In the last decade, private equity sponsors increasingly have pursued “strategic” deals — transactions combining two or more competitors. The U.S. Department of Justice Antitrust Division (DOJ) and the Federal Trade Commission (FTC) have actively enforced the antitrust merger laws in the context of strategic PE deals, including by:
- requiring divestitures of assets or business lines to resolve competitive concerns;
- requiring firewalls or other conduct remedies for the same purpose; or
- filing a lawsuit seeking an injunction (after concluding the proposed remedies are insufficient).
Against this backdrop, in the last three months, two newly appointed FTC Commissioners have articulated somewhat diverging views about how the FTC should approach strategic deals involving PE.
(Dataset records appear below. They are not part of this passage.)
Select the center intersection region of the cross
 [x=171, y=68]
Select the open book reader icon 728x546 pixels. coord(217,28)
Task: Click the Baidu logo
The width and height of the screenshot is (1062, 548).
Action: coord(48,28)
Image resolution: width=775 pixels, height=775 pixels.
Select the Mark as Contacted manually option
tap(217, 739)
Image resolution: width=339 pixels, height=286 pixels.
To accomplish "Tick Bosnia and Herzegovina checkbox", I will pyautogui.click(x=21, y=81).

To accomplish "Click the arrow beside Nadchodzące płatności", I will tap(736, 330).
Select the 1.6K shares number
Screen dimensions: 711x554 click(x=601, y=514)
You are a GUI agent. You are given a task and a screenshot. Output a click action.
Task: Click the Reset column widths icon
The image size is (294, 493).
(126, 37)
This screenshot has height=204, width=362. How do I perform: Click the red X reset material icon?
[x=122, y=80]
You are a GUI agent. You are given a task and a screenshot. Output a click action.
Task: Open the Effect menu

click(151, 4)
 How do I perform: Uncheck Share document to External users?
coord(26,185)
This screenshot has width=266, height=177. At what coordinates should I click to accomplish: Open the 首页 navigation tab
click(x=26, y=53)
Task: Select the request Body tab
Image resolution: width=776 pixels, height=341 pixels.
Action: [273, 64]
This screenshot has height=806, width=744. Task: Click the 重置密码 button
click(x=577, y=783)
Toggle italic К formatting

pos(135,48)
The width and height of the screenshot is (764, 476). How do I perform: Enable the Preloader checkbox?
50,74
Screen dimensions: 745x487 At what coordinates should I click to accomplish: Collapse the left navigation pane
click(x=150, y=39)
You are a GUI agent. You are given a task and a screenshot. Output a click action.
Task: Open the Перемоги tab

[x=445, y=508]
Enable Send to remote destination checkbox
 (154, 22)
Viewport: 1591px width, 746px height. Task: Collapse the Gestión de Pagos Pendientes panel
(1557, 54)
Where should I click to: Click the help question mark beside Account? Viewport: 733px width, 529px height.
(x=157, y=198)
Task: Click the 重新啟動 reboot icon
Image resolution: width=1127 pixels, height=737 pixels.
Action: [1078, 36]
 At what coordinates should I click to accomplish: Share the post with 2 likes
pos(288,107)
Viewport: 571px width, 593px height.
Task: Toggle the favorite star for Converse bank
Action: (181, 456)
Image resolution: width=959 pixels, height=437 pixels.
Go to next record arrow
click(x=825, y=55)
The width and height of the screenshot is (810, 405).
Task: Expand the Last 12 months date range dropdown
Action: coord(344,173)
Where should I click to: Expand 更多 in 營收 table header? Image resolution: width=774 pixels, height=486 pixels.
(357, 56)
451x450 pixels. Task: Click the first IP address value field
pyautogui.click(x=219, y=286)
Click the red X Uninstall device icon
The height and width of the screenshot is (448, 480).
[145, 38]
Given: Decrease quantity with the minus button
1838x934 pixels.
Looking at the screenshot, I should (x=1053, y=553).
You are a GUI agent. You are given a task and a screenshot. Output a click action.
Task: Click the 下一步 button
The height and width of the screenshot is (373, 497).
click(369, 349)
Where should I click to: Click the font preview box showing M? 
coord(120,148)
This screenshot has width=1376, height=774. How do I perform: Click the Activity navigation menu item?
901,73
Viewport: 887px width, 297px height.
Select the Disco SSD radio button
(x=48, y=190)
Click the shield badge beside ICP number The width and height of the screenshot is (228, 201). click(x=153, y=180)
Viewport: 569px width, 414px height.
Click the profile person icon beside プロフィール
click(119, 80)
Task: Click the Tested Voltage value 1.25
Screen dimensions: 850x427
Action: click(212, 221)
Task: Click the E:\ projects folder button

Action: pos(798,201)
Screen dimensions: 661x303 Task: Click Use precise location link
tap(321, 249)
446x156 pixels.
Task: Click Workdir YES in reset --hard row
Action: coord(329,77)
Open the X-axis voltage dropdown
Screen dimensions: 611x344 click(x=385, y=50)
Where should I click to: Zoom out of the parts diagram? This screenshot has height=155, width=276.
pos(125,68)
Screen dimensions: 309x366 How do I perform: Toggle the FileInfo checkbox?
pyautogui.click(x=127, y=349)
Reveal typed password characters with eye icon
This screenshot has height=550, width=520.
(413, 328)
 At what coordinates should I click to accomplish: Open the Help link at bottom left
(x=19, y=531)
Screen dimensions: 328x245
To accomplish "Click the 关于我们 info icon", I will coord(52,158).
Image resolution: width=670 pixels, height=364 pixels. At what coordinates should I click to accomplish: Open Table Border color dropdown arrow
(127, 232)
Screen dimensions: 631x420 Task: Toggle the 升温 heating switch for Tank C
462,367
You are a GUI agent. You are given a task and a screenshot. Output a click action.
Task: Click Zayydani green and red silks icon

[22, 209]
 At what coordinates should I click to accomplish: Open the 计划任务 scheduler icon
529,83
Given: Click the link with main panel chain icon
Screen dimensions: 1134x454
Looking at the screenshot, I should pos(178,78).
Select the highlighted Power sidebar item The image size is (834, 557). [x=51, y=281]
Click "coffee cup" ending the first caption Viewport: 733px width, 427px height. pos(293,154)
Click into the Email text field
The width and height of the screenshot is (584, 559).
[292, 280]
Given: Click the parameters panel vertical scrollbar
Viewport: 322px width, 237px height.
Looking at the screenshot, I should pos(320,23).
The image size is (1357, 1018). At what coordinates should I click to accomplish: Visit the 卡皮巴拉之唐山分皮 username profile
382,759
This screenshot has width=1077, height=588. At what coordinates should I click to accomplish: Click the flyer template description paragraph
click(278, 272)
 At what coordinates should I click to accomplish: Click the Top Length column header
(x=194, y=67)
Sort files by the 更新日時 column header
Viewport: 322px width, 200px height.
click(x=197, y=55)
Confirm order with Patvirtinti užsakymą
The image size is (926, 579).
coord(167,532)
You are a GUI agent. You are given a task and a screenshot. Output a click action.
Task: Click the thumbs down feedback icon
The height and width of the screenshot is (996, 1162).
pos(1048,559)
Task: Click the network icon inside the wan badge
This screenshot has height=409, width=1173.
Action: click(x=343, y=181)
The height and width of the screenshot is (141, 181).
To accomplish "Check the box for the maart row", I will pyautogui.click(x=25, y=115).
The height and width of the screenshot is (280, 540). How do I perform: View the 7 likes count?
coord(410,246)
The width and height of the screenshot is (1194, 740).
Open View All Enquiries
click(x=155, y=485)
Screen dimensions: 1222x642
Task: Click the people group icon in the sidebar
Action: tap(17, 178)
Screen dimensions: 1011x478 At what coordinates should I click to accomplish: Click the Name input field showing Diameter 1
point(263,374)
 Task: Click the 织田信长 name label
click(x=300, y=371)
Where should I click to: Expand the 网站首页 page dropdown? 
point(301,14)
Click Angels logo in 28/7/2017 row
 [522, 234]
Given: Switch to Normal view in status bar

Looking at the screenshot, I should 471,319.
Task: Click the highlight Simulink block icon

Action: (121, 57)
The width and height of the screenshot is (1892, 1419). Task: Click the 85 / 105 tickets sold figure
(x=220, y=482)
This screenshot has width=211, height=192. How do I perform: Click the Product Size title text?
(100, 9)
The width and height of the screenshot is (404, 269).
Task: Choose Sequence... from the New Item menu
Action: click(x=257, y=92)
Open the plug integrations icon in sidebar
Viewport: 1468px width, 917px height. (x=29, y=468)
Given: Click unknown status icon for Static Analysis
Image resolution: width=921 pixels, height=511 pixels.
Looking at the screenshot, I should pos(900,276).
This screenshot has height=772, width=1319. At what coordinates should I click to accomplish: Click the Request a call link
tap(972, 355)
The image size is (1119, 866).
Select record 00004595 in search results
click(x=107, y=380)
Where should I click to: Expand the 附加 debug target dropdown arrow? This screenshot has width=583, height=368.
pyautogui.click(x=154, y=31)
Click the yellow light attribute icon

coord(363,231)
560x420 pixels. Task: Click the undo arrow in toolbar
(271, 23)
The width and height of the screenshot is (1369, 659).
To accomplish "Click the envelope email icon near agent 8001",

First, Democratic Commissioner Rohit Chopra made headlines in September 2018 when he sharply criticized the effect of the “private equity model” on competition, and advocated for the FTC to investigate whether the increase in PE ownership is reducing the overall level of competition across the economy.1 Commissioner Chopra also called out “roll-up” transactions combining two or more portfolio companies and divestiture acquisitions as areas of potential concern. Commissioner Chopra explained that roll-ups may result in a reduction of competition and/or output, but often escape antitrust review because the transaction and/or enterprise values typically fall below thresholds for pre-merger filings under the Hart-Scott-Rodino Act. With respect to divestitures, Commissioner Chopra suggested some PE buyers lack long-term incentives and resources to “restore lost competition” from the main deal, which has led to failed divestitures. Following his speech, Commissioner Chopra was the lone Commissioner to vote against divestitures proposed by the parties in an industrial gases deal, primarily because the buyer was a joint venture between an operating company and a PE firm.2
In the wake of Commissioner Chopra’s remarks, Republican FTC Chairman Joseph Simons recently defended PE, and specifically PE divestiture buyers, at a mid-November antitrust bar event.3 Responding to a question about Commissioner Chopra’s remarks during a Q&A session, Chairman Simons said that “it would be a mistake to condemn private equity buyers [as] an entire category” and encouraged the FTC to “evaluate buyers on a case-by-case basis.” In fact, Chairman Simons elaborated on the positive impact that PE management experience and financing can have in the context of a divestiture acquisition. Although Chairman Simons did not address roll-up transactions or the effect of the PE model on the broader economy, the Chairman’s tone and measured response suggests he does not share Commissioner Chopra’s bellicose stance towards PE.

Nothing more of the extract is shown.